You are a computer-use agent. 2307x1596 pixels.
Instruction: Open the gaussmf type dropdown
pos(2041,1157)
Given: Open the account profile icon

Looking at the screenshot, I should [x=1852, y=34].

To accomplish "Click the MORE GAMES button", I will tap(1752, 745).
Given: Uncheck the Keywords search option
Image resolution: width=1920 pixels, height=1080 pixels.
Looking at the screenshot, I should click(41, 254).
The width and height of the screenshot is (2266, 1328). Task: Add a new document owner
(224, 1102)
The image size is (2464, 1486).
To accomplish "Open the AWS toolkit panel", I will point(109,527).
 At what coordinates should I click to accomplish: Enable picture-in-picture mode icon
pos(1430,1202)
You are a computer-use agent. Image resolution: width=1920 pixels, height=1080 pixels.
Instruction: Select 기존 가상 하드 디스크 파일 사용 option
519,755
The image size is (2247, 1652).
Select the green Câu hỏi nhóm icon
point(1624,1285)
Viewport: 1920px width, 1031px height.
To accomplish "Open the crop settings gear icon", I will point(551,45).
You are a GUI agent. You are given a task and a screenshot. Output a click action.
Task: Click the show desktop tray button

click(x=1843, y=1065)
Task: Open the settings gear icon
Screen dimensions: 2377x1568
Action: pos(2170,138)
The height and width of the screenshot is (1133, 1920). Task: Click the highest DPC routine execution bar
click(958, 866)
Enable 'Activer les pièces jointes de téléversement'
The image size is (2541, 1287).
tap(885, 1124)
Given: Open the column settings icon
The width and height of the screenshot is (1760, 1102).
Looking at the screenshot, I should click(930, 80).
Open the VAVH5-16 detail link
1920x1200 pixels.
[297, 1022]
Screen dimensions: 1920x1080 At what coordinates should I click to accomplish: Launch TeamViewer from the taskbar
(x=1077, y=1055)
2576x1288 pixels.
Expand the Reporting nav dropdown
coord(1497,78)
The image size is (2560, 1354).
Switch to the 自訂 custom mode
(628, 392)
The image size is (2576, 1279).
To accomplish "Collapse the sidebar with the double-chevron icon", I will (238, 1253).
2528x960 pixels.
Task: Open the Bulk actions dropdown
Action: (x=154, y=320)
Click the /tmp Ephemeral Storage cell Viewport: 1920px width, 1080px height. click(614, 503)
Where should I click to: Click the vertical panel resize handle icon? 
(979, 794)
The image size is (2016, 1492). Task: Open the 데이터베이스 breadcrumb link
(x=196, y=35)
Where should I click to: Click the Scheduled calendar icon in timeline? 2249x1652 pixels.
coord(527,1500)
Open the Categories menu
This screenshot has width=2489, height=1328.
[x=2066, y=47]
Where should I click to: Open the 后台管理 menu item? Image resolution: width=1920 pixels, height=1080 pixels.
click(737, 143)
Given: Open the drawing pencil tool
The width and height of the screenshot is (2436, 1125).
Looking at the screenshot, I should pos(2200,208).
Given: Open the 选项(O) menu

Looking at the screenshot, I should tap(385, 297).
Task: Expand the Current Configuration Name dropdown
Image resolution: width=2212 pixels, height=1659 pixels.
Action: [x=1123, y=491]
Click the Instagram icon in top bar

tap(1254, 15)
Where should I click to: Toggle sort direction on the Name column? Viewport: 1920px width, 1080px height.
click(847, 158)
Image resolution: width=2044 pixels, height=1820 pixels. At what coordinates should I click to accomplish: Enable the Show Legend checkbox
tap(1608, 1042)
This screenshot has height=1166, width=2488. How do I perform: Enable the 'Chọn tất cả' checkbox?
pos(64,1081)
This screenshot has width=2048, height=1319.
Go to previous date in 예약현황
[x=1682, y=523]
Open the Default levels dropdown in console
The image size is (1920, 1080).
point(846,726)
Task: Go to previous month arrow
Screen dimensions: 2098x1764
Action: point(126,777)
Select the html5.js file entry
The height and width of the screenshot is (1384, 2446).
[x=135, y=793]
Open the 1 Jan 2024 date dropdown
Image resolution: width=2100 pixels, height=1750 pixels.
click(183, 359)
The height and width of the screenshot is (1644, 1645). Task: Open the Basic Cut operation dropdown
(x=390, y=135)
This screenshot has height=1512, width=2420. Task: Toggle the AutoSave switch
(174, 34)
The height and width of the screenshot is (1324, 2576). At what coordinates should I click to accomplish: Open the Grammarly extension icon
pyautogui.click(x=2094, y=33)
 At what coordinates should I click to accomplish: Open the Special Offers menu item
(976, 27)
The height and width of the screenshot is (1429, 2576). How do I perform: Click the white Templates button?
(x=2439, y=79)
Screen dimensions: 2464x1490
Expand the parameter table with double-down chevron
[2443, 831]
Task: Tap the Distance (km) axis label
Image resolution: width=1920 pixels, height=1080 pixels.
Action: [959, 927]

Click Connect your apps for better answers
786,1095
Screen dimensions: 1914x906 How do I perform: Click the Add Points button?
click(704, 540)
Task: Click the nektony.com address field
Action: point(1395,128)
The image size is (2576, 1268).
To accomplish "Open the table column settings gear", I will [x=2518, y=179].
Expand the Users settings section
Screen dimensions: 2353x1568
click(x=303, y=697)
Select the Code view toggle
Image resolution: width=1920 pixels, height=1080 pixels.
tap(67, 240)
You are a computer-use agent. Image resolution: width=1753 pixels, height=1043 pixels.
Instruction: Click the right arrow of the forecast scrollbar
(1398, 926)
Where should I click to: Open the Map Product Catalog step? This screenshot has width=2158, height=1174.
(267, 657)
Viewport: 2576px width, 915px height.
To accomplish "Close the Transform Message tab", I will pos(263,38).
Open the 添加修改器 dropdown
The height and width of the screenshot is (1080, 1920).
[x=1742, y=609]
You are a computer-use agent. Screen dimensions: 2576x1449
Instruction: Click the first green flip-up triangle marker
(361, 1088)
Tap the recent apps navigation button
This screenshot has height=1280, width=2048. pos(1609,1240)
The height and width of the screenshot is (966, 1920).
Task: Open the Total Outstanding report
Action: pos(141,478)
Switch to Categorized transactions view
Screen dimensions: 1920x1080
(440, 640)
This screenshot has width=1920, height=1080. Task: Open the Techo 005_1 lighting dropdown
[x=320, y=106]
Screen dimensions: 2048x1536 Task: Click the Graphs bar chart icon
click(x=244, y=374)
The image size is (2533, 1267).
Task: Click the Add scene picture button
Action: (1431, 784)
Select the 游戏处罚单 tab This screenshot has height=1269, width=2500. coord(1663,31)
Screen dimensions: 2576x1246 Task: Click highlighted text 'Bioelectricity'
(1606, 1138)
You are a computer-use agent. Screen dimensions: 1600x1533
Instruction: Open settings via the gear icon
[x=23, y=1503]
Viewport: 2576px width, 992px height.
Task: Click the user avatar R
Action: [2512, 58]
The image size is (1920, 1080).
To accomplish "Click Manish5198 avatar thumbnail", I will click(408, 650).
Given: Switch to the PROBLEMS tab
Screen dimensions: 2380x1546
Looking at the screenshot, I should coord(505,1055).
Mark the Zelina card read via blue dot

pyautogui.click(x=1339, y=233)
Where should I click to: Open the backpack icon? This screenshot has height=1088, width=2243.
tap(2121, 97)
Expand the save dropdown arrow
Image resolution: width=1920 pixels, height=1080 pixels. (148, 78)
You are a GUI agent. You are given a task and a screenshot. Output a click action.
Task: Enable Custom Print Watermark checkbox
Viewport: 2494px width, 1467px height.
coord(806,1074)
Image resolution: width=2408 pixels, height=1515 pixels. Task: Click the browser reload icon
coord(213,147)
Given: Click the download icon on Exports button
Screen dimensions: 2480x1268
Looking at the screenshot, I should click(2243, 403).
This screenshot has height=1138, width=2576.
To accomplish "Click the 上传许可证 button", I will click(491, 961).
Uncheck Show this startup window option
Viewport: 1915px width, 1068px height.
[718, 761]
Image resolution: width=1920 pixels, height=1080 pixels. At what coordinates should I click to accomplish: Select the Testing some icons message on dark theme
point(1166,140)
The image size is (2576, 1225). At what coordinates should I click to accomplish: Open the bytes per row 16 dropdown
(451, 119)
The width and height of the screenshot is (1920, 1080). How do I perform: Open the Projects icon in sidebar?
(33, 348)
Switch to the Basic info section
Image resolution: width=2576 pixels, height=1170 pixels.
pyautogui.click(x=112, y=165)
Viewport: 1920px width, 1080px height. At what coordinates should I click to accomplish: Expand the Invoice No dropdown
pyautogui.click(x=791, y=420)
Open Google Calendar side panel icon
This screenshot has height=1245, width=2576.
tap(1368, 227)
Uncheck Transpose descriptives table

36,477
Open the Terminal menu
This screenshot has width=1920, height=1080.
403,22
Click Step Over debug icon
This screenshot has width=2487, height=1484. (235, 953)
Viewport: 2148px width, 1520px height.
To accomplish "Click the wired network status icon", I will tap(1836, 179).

■ ■ ■ ■ ■

AIM OF THE EXERCISE ::
Retype only the lines running from the line with "Switch to the Basic info section" to the end of the listing, including both of those lines.

ANSWER ::
Switch to the Basic info section
Image resolution: width=2576 pixels, height=1170 pixels.
pyautogui.click(x=112, y=165)
Viewport: 1920px width, 1080px height. At what coordinates should I click to accomplish: Expand the Invoice No dropdown
pyautogui.click(x=791, y=420)
Open Google Calendar side panel icon
This screenshot has height=1245, width=2576.
tap(1368, 227)
Uncheck Transpose descriptives table

36,477
Open the Terminal menu
This screenshot has width=1920, height=1080.
403,22
Click Step Over debug icon
This screenshot has width=2487, height=1484. (235, 953)
Viewport: 2148px width, 1520px height.
To accomplish "Click the wired network status icon", I will tap(1836, 179).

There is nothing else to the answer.